__YOUR OBJECTIVE__
Search the records below for "bubble" and copy every line it turns up in.

__Saved entries__
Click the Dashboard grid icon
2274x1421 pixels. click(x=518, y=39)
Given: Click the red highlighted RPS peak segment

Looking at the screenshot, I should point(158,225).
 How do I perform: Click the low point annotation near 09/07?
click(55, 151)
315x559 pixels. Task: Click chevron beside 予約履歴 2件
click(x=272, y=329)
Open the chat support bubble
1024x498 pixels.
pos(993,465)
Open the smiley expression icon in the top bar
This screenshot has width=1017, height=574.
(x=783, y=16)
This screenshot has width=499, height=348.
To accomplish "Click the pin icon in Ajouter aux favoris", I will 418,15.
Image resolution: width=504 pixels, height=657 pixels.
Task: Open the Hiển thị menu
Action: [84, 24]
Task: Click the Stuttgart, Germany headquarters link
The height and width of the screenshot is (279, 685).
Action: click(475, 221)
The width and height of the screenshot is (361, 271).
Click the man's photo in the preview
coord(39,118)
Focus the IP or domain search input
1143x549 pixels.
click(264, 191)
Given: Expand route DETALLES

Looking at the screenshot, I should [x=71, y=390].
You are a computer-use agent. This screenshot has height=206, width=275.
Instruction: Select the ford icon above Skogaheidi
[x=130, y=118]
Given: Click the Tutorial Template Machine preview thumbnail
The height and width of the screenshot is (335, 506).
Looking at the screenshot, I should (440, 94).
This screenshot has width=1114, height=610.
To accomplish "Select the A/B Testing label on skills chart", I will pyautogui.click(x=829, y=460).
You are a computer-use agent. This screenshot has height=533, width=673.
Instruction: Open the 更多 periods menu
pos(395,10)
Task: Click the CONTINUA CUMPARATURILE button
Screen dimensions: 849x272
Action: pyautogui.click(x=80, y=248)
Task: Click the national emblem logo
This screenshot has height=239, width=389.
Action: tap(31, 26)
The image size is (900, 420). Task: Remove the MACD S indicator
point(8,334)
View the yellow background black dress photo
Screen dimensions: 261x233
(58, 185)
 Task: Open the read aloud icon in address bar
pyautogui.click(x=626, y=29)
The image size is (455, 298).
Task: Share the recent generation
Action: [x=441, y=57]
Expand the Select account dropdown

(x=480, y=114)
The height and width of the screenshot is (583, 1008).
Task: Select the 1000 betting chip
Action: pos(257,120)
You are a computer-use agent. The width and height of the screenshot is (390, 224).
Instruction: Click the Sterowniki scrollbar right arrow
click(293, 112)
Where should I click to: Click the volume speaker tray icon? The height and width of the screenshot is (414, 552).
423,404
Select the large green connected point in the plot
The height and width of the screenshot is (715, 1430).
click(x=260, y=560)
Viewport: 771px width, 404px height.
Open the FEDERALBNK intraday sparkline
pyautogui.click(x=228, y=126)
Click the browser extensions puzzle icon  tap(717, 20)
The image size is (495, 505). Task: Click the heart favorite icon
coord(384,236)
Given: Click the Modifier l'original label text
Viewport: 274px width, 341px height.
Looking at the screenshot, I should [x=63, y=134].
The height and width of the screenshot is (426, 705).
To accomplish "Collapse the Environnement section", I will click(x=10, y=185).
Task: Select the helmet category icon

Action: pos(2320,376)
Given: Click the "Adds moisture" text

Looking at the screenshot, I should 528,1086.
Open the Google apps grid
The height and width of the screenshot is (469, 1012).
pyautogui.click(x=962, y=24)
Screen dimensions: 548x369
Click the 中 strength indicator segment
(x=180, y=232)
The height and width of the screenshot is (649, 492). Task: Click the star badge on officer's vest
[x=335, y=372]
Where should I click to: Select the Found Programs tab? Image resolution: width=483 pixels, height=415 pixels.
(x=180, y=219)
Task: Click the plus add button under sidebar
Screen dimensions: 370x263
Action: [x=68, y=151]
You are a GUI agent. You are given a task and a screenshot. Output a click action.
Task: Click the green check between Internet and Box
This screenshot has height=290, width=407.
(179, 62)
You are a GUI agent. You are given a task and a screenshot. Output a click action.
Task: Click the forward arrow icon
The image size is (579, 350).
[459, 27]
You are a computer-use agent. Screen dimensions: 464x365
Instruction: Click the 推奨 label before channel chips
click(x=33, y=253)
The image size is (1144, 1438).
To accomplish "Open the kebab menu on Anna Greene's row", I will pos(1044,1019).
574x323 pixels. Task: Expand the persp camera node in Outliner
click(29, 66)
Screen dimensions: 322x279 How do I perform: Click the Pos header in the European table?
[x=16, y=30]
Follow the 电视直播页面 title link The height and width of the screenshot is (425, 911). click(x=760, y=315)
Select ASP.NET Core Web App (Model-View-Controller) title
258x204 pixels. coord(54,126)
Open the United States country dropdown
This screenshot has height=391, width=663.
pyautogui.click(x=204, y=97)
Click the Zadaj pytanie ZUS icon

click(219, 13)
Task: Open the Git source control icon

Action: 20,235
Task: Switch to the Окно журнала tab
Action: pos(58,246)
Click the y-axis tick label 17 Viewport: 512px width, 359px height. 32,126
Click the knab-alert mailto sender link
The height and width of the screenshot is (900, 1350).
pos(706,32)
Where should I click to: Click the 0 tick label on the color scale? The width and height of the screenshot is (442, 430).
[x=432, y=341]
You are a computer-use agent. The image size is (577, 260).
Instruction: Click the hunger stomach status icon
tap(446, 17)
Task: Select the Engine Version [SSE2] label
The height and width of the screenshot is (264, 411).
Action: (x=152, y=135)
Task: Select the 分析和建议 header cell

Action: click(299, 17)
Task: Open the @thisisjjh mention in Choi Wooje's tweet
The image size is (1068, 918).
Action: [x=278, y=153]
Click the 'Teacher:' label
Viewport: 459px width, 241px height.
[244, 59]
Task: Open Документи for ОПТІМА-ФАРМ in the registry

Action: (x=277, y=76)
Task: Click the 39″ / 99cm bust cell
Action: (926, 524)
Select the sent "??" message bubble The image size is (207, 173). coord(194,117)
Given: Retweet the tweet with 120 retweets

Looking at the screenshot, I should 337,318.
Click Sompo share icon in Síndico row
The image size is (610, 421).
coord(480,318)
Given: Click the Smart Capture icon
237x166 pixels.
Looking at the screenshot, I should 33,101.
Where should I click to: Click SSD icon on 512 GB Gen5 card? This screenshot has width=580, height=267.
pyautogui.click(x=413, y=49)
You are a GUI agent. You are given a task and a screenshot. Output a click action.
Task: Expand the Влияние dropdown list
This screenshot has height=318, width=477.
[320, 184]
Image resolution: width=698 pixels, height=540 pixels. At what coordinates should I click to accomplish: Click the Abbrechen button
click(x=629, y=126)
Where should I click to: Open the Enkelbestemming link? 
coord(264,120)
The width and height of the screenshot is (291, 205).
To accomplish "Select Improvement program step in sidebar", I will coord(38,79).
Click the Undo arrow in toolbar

__SOLUTION TO THE EXERCISE__
Open the chat support bubble
Select the sent "??" message bubble The image size is (207, 173). coord(194,117)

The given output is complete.